**Task material**
***
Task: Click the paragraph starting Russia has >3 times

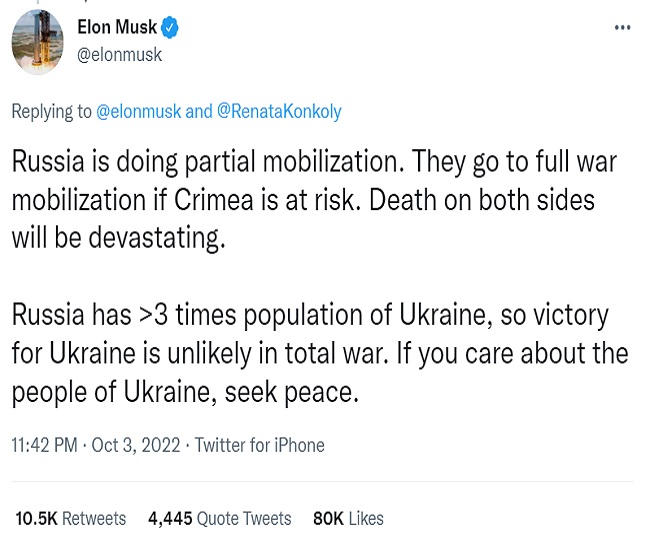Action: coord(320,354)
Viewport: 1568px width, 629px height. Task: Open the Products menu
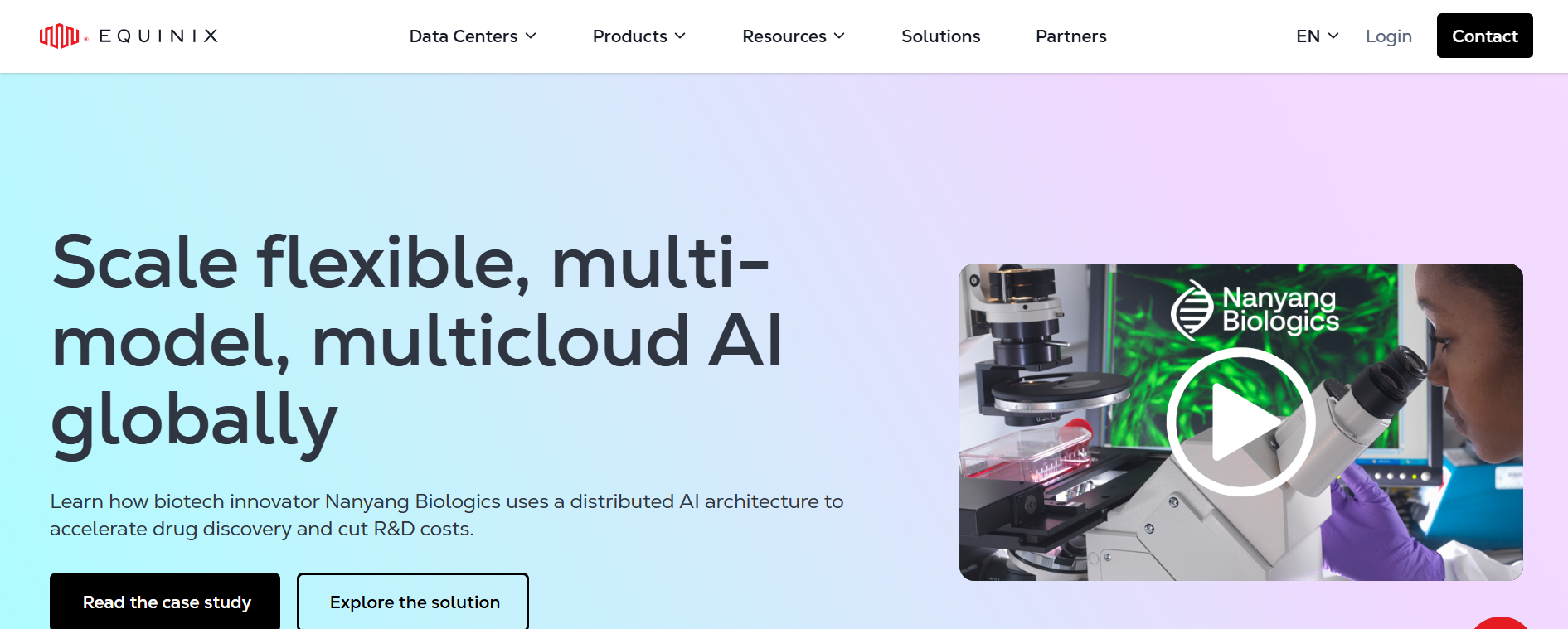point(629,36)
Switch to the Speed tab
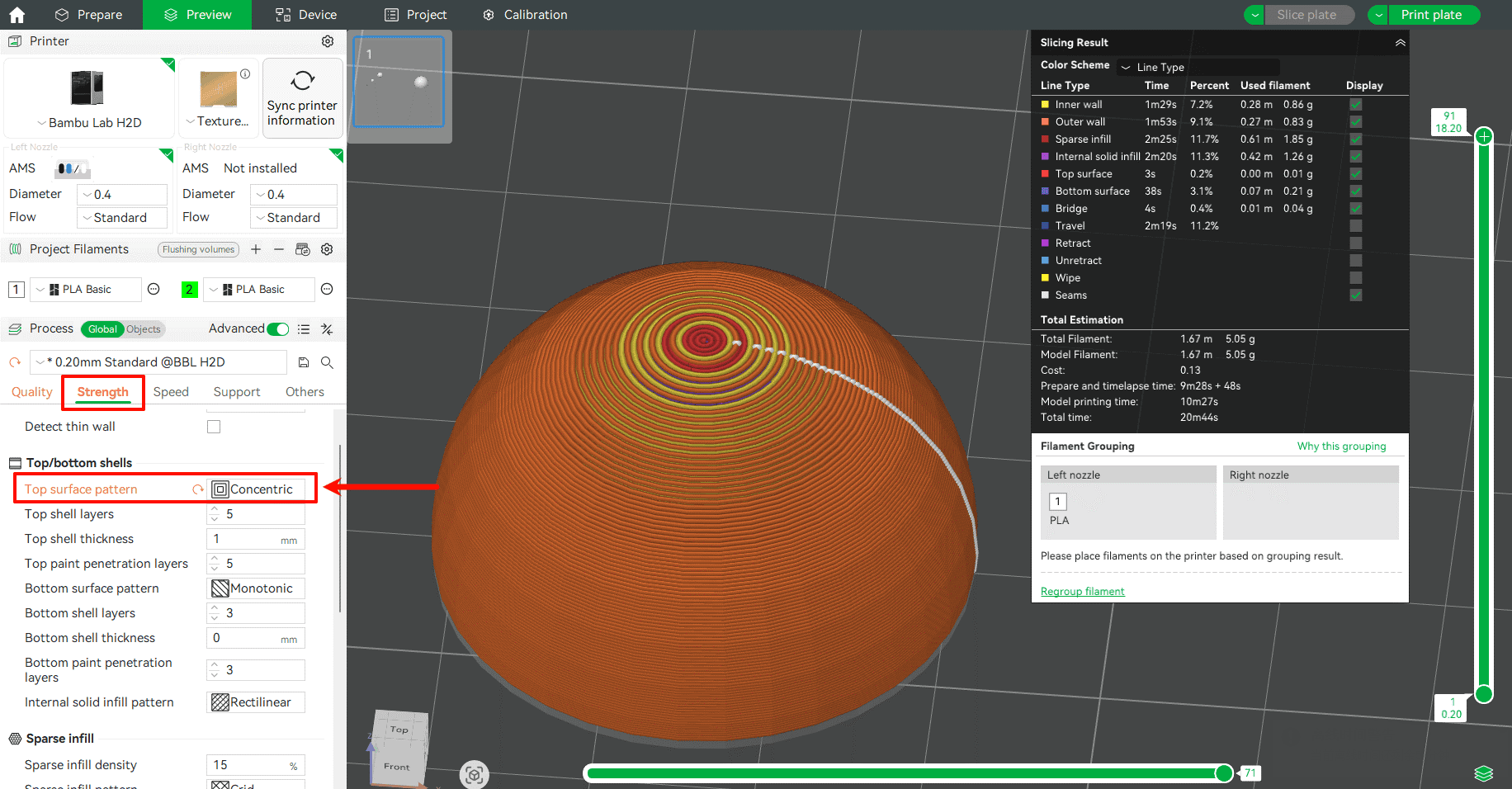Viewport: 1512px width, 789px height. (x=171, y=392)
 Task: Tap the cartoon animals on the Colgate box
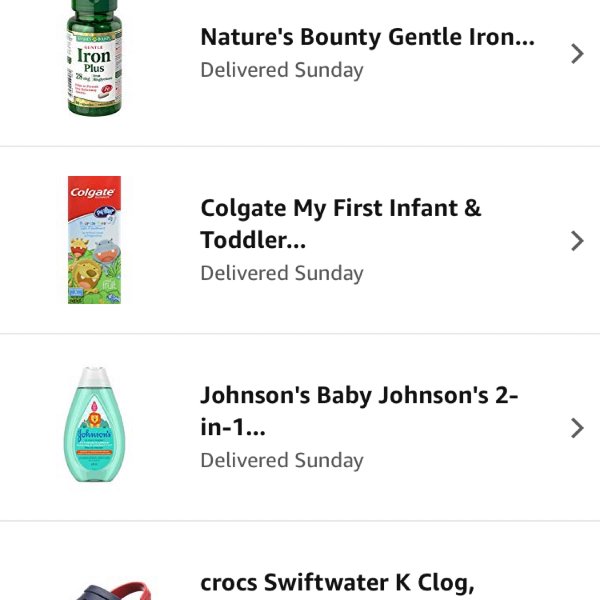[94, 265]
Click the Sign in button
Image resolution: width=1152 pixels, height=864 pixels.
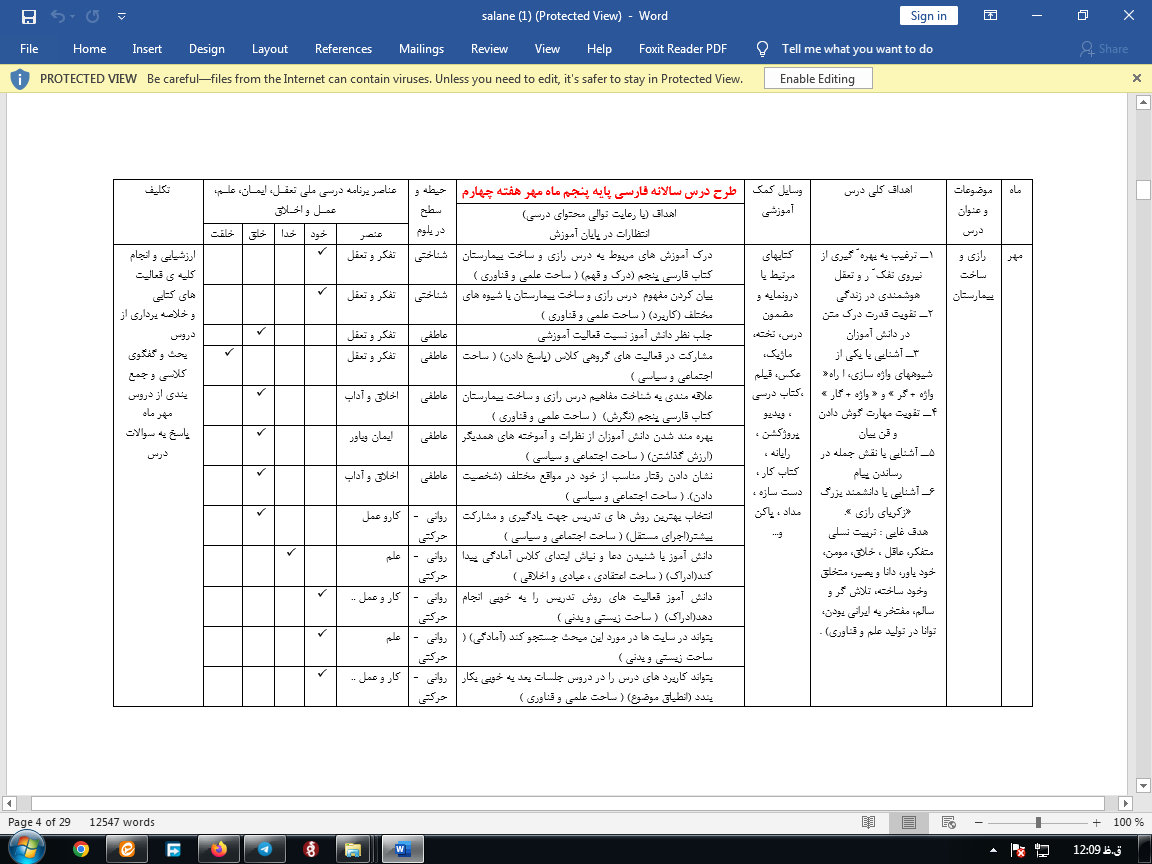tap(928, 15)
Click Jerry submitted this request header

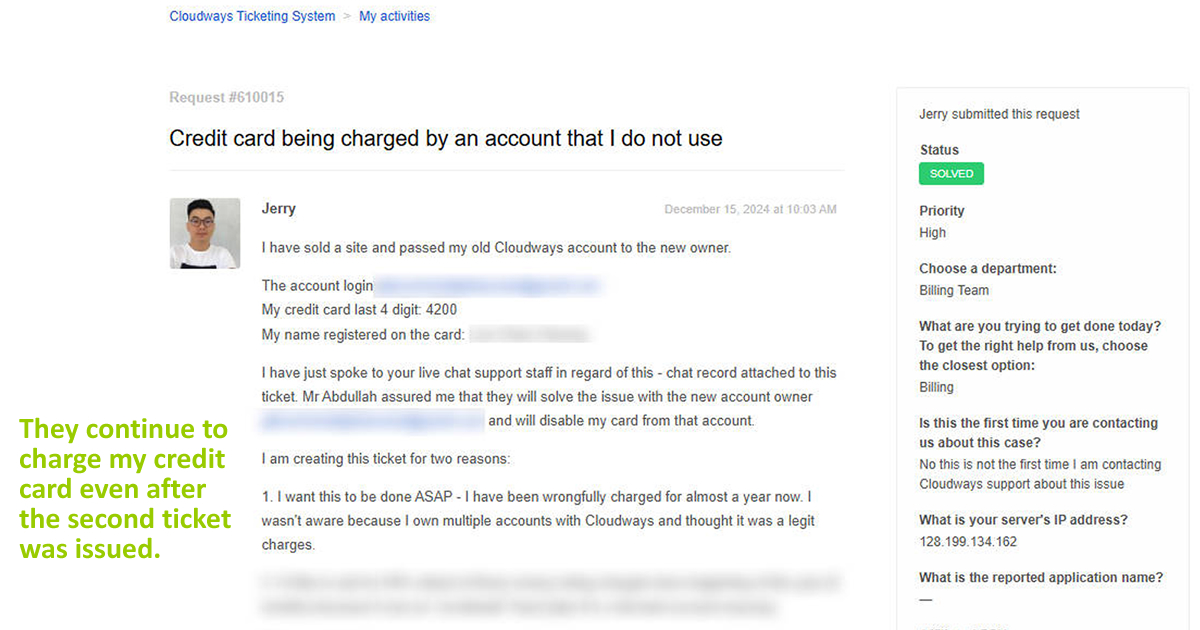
***
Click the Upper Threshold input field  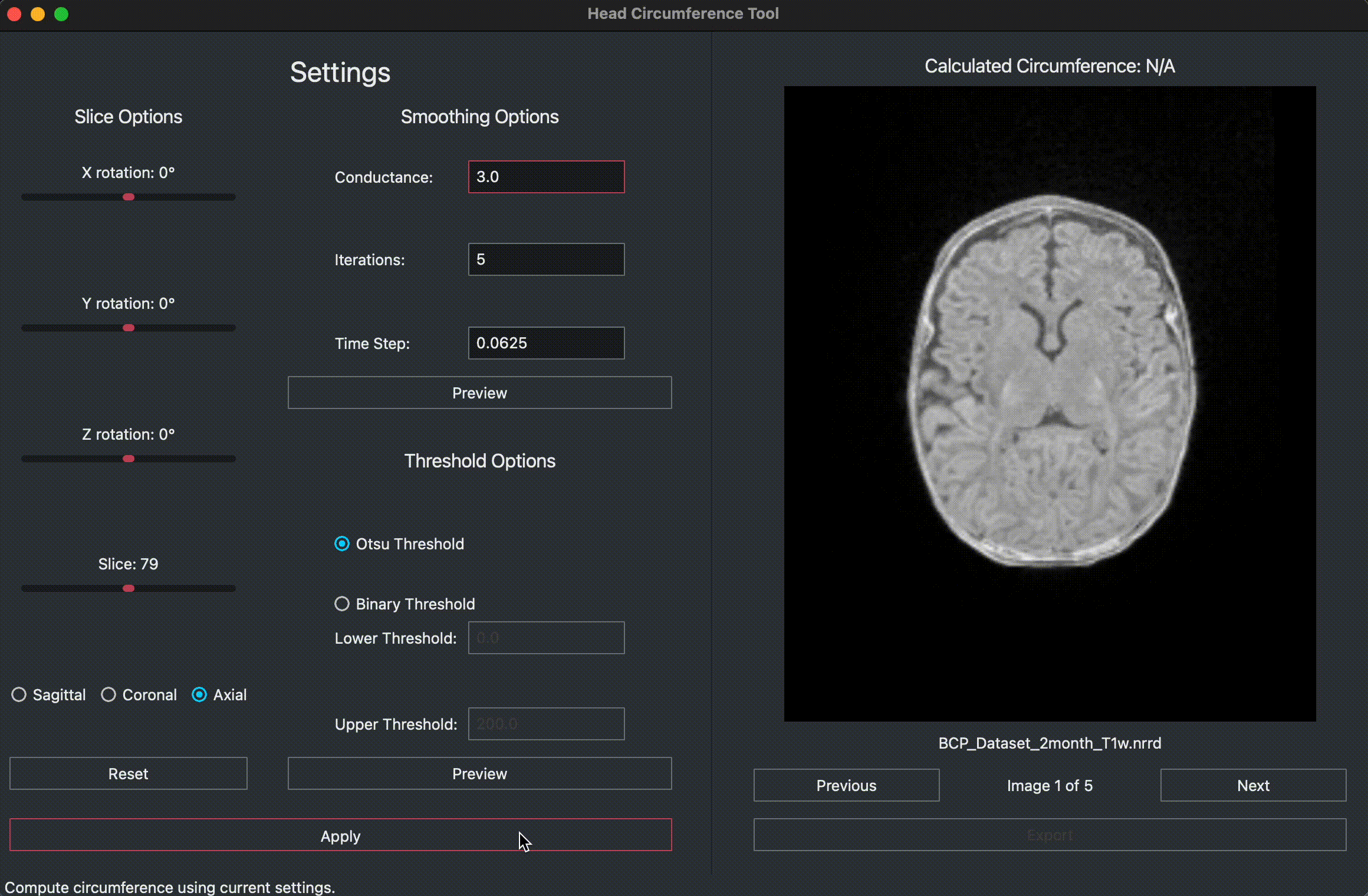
***
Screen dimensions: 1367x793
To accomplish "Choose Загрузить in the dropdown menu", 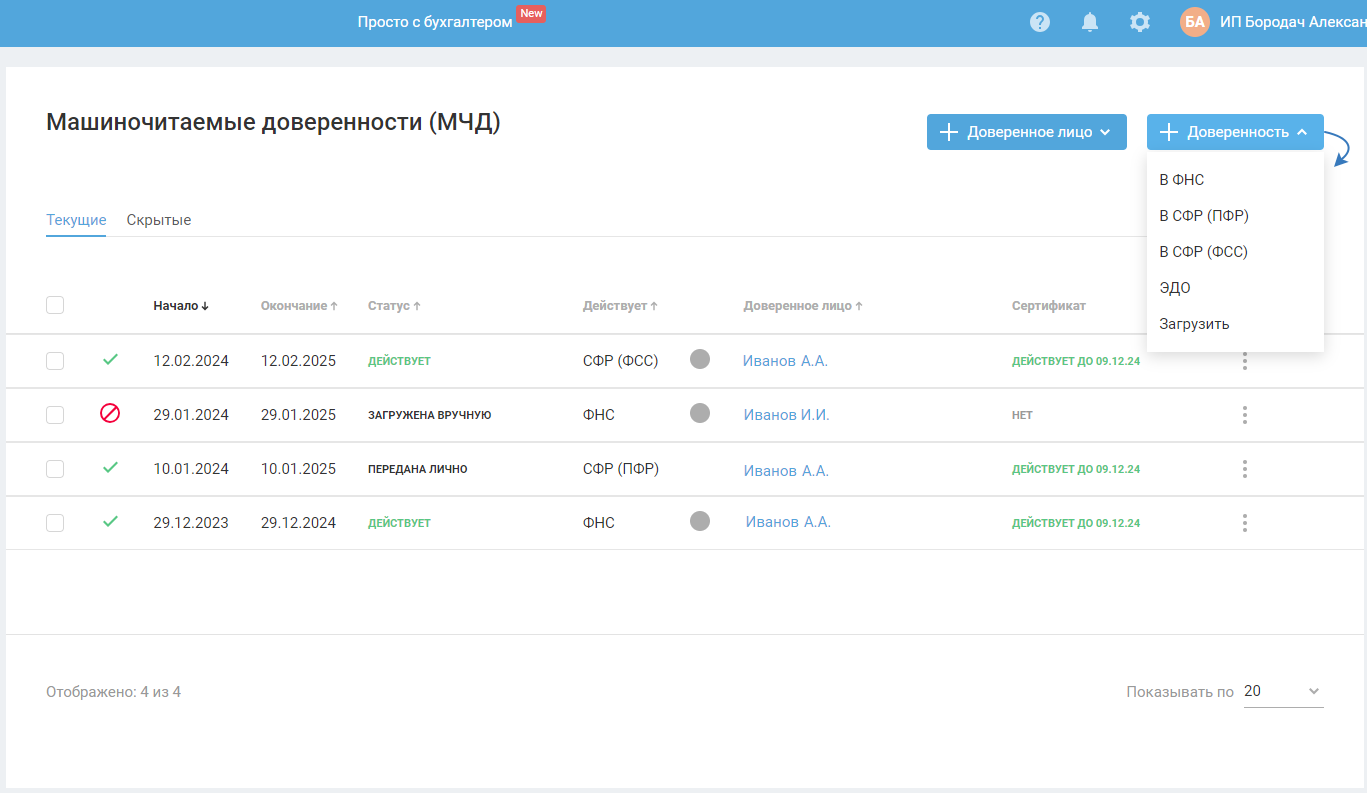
***
**Exercise goal**
From the data above, return exactly the lines from the one with "Switch to the Speed tab" up to and including the one with "Click Jerry submitted this request header". Pictures do not go in the copy.

**Expected output**
Switch to the Speed tab
Viewport: 1512px width, 789px height. (x=171, y=392)
 Task: Tap the cartoon animals on the Colgate box
[94, 265]
Click the Sign in button
Image resolution: width=1152 pixels, height=864 pixels.
tap(928, 15)
Click Jerry submitted this request header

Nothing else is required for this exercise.